SUZANA INHESTA - Agencia Estado
SÃO PAULO - No início de 2011 uma cooperativa de pecuaristas de Campo Grande (MS) começará a vender carne bovina diretamente ao varejo. A ideia é agregar valor à produção, industrializando a matéria-prima e reduzindo a dependência da empresa frigorífica, o que aumentará as margens do produtor. Segundo o coordenador da Comissão de Pecuária de Corte da Federação da Agricultura e Pecuária de Mato Grosso do Sul (Famato) e presidente do Sindicato Rural de Campo Grande (MS), José Lemos Monteiro, a cooperativa bovina de Campo Grande terá inicialmente a participação de 20 pecuaristas da região, que inclui cidades como Maracaju e Pantanal.
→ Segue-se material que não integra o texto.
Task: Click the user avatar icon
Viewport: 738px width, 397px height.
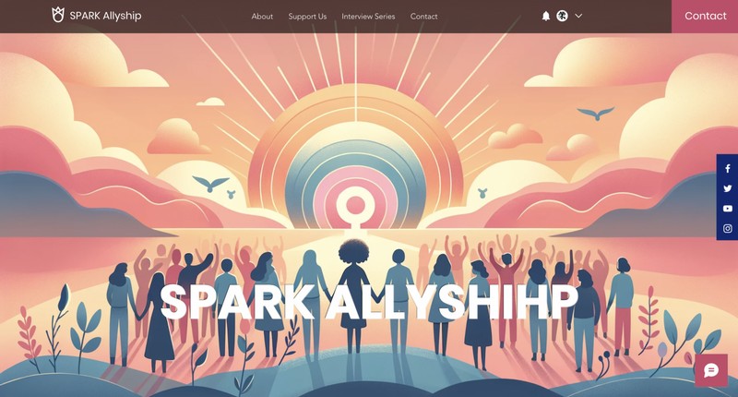Action: tap(562, 16)
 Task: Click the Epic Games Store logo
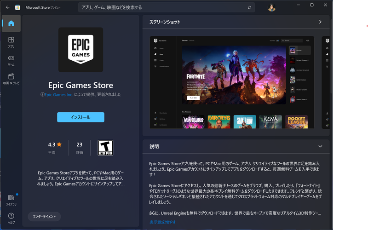(81, 50)
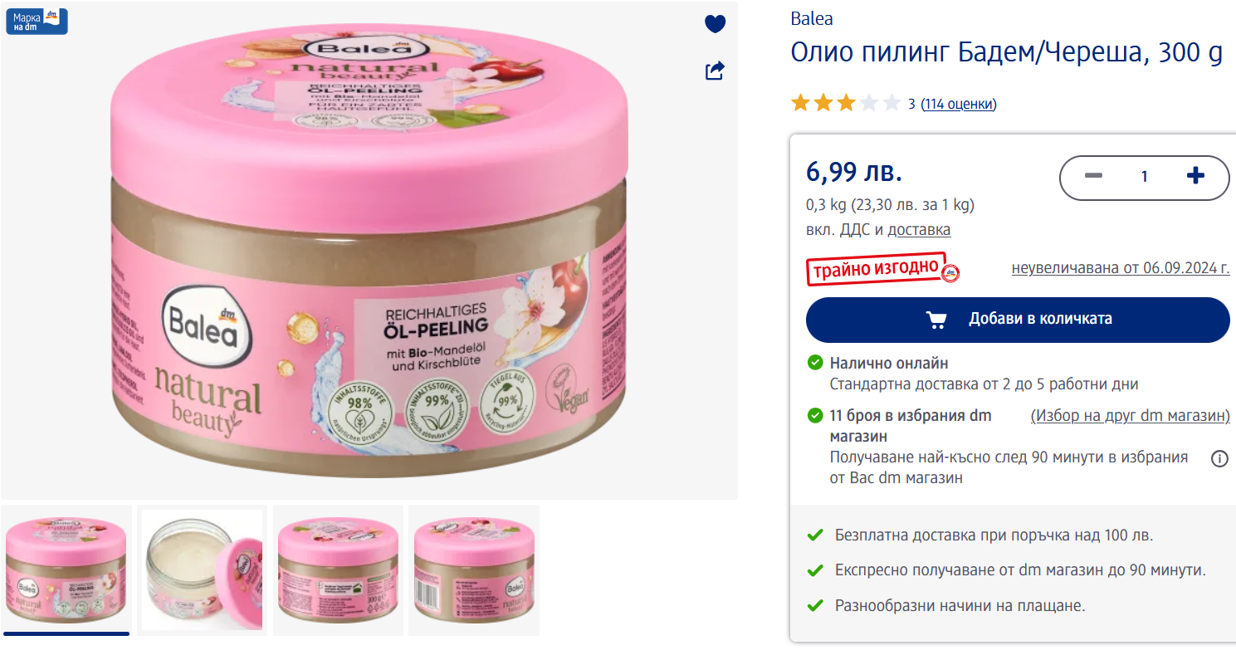The image size is (1236, 660).
Task: Click the quantity input field
Action: coord(1144,176)
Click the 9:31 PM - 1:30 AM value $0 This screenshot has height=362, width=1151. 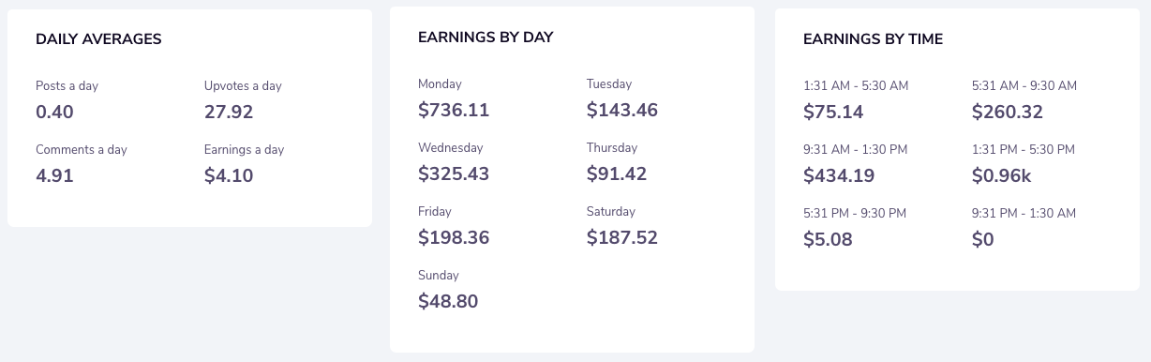pyautogui.click(x=982, y=240)
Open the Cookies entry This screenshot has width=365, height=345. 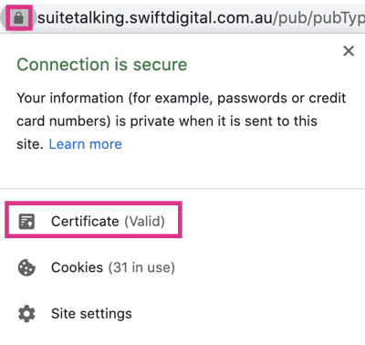tap(96, 267)
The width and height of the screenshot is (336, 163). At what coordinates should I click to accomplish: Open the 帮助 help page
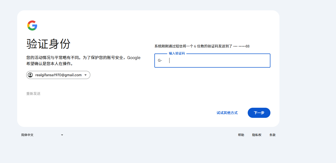coord(241,135)
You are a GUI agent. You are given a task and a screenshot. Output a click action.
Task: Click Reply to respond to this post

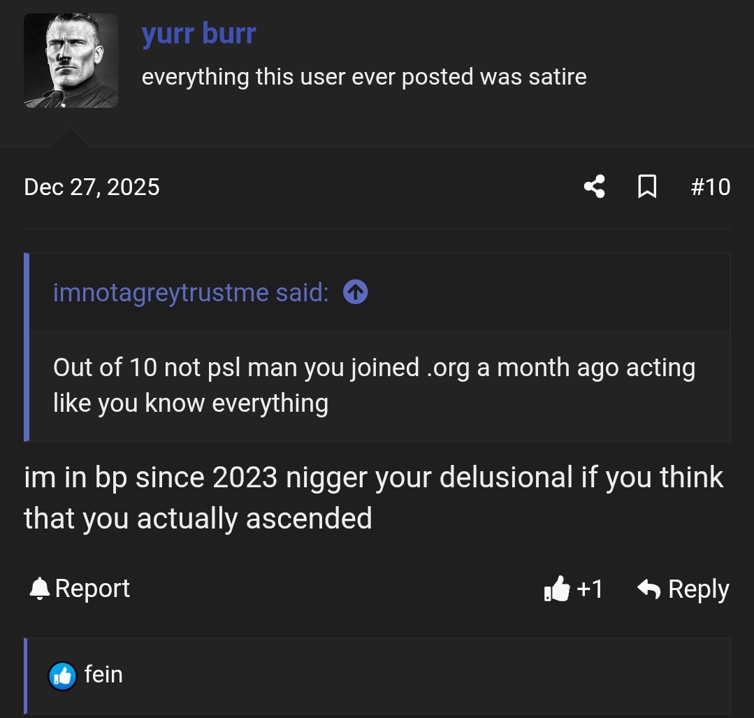pyautogui.click(x=698, y=588)
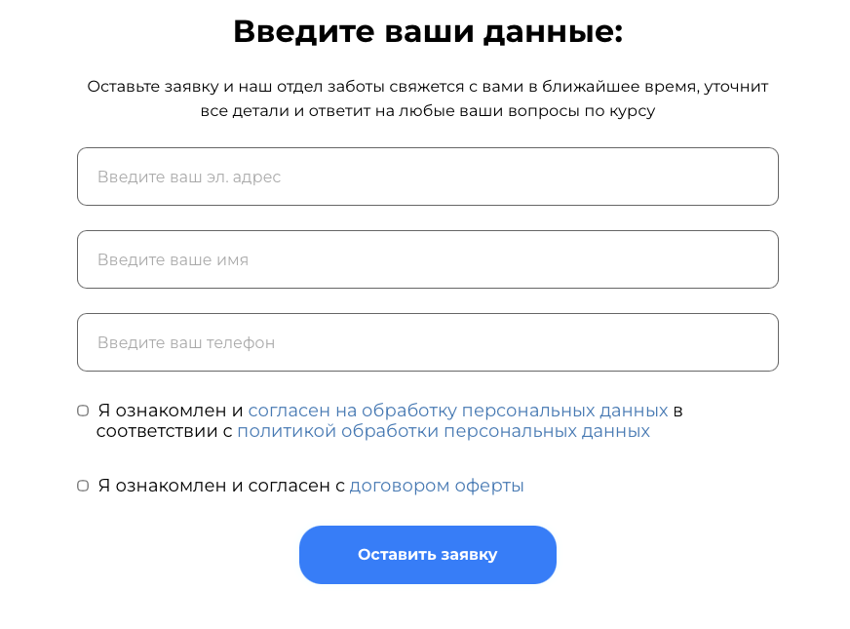Tick the 'договором оферты' agreement checkbox
The width and height of the screenshot is (850, 629).
tap(83, 486)
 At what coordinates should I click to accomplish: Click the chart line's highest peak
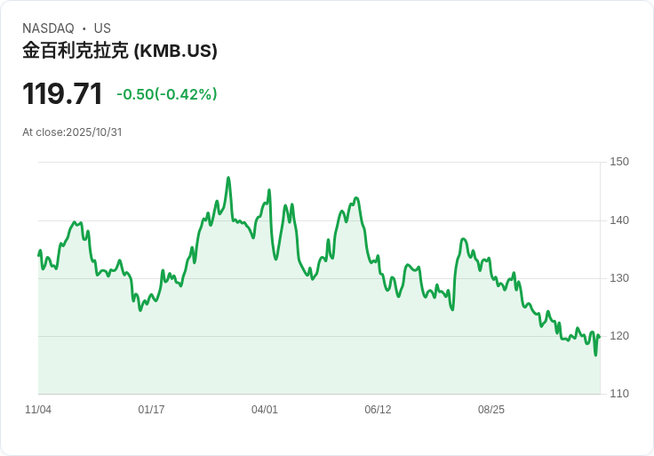point(228,178)
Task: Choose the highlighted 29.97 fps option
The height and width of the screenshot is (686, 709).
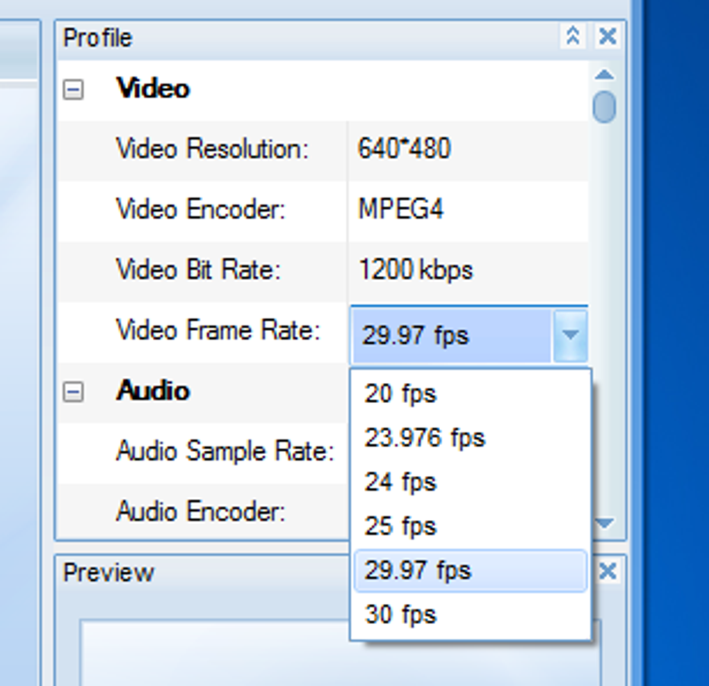Action: tap(471, 571)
O volume inicial previsto de venda será de 4 mil a 5 mil animais/ano, com um mínimo de 200 animais/ano por produtor e negócios regulares de cinco a seis vezes por ano. O abate dos bois será realizado em um frigorífico prestador de serviço a ser eleito pela cooperativa e o custo dessa operação será absorvido pela própria cooperativa.
"Até o final do ano teremos toda a papelada pronta para começar a operar em 2011. Queremos funcionar como prestadores de serviço e queremos vender para o varejo - especialmente em casas de carnes próprias - assim como a JBS-Friboi está fazendo", explicou Monteiro hoje, no seminário "Dificuldades de relacionamento entre pecuarista e a agroindústria da carne bovina", promovido pelo Centro de Conhecimento em Agronegócios (Pensa) da Fundação Instituto de Administração (FIA). "A iniciativa não é pioneira, mas todas as outras tentativas não deram certo. O objetivo é conseguir o incremento de preço para o produtor rural que o varejo tem conseguido", completou.
De acordo com estudos preliminares do Sindicato Rural de Campo Grande (MS), o produtor vende seu produto normalmente abaixo do custo de produção, enquanto a indústria trabalha com margem bruta de 15% a 20% e o varejo, de 80% a 120%. "A lucratividade real da indústria e do varejo ainda é desconhecida, mas tenho certeza que a média dos pecuaristas brasileiros está operando sem margem de lucro", ressaltou o executivo.
Para a médica veterinária e analista da Scot Consultoria, Maria Gabriela Tonini, a formação da cooperativa bovina é positiva para o setor. "É uma ótima ideia. O duro é convencer todo mundo a participar. Mas é um caminho para juntar a força da produção para a negociação com o resto da cadeia", disse.
Conseboi
Monteiro também adiantou que a Câmara Setorial de Bovinos de Corte de Mato Grosso do Sul também está estudando a viabilidade da criação do Conseboi, que funcionaria igual ao Consecana - da cadeia produtiva da cana-de-açúcar - e do Conseleite, do leite. "Os conselhos são necessários para harmonizar as relações entre os produtores rurais e as indústrias. Mas para o setor de bovinos o grande desafio é o preço, já que as variações da arroba do boi são praticamente diárias", declarou.